Bone samples were treated by sequential water substitution with ethanol, infiltration with xylene followed by methyl-methacrylate (MMA). Polymerization was carried out at 37 °C. The section were prepared (6.5 μm) from the middle of the defects and stained with Goldner trichrome as indicated previously65.

Statistical analysis

In vitro data are reported as mean ± standard error, and in vivo data are reported as individual data points and means. All statistical analyses were performed using GraphPad Prism (version 8.0.0, GraphPad Software). Mean values were compared by one-way or two-way analysis of variance (ANOVA) followed by Tukey’s post hoc test for multiple comparisons. Statistical significance was accepted for P < 0.05, and reported as follows * P < 0.05, ** P < 0.01, *** P < 0.001, **** P < 0.0001. Further information is found in each figure legends.

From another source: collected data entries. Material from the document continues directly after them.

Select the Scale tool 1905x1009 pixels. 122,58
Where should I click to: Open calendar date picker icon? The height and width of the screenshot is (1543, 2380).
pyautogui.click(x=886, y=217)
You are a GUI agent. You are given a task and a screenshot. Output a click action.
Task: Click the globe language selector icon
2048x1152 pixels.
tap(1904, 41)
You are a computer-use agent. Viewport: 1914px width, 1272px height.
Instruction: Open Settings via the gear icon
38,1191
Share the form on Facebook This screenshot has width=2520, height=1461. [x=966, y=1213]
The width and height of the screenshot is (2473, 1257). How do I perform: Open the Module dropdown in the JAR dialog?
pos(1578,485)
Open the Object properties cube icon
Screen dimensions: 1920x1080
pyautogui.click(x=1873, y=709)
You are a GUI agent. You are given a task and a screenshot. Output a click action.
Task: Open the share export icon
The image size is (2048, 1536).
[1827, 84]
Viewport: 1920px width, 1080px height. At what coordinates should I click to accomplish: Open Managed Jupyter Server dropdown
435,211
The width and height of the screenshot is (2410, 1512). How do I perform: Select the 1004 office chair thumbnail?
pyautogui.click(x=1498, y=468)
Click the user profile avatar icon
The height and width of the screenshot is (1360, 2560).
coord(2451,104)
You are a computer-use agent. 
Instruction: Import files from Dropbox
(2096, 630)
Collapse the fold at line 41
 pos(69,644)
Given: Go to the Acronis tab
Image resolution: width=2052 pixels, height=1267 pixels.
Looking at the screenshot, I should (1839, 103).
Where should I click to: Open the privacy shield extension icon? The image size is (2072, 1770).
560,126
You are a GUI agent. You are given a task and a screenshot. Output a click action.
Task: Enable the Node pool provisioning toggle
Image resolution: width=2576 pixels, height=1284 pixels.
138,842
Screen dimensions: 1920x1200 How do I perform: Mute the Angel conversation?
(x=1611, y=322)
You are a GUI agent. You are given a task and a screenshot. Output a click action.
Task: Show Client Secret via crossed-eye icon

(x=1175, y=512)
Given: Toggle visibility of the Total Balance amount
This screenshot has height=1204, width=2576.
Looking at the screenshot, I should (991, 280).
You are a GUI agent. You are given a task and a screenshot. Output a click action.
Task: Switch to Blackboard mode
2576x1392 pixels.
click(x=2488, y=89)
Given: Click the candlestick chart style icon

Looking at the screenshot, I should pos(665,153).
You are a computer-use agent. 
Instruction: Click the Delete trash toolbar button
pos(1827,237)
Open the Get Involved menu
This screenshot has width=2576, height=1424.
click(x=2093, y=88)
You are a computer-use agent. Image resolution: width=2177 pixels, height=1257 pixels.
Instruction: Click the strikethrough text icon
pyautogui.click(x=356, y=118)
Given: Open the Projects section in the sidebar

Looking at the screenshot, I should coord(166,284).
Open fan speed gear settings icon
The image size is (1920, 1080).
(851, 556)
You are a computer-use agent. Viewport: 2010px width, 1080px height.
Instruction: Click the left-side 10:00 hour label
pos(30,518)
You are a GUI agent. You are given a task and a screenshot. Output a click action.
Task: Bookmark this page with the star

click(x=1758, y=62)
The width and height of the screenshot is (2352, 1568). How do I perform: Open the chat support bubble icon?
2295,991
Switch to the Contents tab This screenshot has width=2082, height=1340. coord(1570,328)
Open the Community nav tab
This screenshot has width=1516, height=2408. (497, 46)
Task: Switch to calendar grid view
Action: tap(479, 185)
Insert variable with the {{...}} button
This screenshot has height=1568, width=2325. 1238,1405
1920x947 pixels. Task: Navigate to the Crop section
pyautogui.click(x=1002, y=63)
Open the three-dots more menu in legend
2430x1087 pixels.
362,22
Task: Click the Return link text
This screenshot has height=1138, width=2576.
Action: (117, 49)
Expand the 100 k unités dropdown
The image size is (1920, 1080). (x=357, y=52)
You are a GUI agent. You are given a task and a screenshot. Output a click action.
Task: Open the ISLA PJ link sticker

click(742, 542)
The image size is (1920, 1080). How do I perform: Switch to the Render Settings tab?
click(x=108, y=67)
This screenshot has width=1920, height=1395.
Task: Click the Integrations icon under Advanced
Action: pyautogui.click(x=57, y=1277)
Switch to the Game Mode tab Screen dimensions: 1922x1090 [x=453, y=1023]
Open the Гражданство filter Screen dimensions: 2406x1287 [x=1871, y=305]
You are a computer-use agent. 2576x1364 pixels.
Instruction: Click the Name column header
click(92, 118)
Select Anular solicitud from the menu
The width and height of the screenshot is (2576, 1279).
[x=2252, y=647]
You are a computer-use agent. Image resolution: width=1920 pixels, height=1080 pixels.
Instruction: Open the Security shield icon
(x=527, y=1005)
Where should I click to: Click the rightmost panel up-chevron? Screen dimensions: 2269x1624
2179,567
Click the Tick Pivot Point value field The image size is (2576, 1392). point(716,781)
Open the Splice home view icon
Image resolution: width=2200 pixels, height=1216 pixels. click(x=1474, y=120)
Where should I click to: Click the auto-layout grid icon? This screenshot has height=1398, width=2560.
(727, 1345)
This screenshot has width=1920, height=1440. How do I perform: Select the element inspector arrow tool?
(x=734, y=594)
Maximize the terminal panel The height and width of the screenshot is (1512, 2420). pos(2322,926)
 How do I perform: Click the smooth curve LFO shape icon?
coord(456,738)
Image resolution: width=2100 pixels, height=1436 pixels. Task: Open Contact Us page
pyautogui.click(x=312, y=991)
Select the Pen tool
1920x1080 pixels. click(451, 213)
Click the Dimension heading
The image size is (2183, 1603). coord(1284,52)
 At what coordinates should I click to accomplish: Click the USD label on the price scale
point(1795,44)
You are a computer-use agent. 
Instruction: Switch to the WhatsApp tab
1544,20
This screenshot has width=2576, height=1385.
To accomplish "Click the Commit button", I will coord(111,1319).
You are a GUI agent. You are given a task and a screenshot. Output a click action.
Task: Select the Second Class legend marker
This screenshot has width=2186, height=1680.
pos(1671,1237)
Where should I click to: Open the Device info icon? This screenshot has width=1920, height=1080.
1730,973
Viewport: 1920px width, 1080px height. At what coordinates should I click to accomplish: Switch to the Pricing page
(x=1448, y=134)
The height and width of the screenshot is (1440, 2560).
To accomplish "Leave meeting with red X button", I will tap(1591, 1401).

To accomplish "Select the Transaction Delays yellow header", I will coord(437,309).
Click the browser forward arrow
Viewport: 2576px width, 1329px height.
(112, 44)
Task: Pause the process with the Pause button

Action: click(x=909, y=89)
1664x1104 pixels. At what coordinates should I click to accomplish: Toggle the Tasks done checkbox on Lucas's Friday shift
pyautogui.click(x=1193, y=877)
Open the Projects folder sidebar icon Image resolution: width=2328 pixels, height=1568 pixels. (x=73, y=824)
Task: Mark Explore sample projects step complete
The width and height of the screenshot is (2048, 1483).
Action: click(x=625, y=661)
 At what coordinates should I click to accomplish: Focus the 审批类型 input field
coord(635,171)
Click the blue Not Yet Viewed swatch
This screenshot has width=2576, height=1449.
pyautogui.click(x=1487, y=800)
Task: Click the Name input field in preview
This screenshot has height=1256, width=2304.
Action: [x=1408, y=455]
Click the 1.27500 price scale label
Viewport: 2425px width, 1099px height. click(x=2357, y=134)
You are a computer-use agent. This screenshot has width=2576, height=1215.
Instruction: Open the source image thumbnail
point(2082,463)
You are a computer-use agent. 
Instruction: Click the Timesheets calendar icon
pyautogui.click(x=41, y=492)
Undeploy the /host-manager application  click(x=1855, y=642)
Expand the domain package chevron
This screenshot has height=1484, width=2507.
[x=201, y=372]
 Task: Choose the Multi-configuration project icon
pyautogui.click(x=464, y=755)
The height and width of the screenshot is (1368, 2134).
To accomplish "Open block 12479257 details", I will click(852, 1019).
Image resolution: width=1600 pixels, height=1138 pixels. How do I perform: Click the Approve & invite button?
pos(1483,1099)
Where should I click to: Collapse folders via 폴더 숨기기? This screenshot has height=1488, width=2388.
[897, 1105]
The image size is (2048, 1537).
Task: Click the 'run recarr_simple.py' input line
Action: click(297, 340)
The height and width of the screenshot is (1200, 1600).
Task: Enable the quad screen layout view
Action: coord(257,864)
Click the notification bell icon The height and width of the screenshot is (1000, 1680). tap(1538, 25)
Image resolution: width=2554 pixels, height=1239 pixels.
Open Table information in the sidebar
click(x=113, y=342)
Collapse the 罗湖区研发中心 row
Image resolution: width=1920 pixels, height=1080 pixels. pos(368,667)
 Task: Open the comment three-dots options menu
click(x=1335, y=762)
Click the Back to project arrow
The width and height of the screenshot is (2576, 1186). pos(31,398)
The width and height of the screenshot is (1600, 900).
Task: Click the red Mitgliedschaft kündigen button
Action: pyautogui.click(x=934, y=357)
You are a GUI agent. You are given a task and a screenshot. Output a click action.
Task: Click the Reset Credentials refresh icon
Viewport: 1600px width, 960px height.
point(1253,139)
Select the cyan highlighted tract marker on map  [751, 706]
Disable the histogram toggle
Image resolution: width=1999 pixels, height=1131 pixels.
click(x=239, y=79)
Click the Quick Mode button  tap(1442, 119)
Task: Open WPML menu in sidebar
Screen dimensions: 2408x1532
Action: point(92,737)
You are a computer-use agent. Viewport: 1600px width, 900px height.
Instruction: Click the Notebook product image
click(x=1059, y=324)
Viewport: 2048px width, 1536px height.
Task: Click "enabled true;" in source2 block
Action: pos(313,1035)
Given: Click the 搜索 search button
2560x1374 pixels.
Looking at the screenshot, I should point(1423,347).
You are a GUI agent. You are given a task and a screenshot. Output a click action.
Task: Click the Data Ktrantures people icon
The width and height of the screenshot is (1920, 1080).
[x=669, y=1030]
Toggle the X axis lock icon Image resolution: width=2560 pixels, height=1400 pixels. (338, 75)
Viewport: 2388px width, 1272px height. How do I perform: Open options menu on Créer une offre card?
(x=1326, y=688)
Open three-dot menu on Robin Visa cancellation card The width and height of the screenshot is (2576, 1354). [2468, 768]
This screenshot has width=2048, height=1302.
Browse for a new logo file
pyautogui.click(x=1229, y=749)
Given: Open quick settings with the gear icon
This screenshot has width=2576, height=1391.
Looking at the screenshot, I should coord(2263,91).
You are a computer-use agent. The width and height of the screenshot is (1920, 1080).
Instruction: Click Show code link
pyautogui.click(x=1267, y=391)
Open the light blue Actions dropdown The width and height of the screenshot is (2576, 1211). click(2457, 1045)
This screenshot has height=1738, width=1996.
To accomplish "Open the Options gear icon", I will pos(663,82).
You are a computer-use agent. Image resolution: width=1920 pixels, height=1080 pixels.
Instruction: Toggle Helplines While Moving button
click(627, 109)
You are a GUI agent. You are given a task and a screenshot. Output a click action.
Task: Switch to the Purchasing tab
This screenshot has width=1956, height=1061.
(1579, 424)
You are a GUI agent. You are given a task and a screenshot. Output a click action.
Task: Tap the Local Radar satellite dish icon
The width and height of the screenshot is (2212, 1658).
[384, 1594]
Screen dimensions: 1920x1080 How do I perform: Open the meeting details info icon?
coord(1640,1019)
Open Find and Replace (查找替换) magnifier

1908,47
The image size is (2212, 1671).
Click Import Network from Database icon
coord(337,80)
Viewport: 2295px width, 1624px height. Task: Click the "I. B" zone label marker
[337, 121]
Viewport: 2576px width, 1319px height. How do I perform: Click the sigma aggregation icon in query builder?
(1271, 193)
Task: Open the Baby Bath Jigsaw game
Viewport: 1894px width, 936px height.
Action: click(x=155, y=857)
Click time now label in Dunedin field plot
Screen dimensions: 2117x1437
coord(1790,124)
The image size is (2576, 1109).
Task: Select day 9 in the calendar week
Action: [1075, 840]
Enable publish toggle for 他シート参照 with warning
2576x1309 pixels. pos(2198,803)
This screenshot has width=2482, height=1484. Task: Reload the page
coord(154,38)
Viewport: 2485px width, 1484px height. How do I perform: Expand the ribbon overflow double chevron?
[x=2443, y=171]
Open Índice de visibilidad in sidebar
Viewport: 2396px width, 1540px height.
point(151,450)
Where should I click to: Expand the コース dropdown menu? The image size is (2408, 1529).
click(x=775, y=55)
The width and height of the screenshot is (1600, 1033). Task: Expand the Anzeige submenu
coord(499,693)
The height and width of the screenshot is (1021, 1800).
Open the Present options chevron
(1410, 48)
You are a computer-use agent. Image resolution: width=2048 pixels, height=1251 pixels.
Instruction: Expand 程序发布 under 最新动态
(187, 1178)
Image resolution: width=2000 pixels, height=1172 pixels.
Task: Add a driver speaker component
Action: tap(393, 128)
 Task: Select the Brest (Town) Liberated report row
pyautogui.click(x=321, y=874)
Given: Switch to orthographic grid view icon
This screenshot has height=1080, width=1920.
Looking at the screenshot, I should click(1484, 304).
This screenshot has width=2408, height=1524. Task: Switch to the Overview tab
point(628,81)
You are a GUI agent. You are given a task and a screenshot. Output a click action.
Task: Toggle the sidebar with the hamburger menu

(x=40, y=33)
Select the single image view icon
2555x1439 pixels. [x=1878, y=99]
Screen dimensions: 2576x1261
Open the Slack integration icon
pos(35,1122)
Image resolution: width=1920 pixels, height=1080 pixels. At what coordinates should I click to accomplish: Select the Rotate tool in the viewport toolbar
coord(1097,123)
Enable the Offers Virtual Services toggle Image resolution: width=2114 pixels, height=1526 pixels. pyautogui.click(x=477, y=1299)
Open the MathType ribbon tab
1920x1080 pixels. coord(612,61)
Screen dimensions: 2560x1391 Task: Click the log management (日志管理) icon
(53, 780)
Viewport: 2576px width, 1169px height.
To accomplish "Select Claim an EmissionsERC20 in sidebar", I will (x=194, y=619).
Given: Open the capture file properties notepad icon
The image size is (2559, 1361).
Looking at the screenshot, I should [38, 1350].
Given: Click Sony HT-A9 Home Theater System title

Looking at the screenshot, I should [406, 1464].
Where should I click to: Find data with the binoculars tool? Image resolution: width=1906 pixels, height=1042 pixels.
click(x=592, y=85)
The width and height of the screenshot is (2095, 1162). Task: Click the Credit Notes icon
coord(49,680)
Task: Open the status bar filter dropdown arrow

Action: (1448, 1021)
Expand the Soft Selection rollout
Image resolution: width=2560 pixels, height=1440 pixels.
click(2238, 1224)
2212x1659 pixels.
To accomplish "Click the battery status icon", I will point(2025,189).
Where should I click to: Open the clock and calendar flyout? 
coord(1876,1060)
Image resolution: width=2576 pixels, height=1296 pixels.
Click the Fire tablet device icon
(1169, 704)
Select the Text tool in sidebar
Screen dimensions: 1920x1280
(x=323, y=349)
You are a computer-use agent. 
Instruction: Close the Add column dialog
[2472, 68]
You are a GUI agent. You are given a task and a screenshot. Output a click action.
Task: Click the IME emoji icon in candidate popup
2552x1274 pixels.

Additionally, for study groups of Figs. 5 and 6 with clearest differences, Post-hoc power analysis showed significance (using 0.05 alpha) between groups given the sample sized we analyzed. More specifically, in Fig. 5B the BMP2 effect in bone volume (BV) had 91.1% power calculation and in coverage attained 99.6% power with 0.05 alpha; in Fig. 6F to show the stiffness effect in connectivity density (Conn.D) a 99.9% power with 0.05 alpha was accomplished. Similarly, in Fig. 6H, stiffness effect in BV reached 94.6% power with 0.05 alpha, and stiffness effect in bone surface (BS) had 97.8%, 100%, and 99.5% power with 0.05 alpha, respectively in Fig. 6I. In Fig. 6J, degradability effect for Conn.D accomplished a power of 82%, while the stiffness effect was 83.1% and 82.9% all with 0.05 alpha. Ultimately, in Fig. 6K, coverage across stiffness reached a 78.3%, 91.4%, and 89.3% power with 0.05 alpha.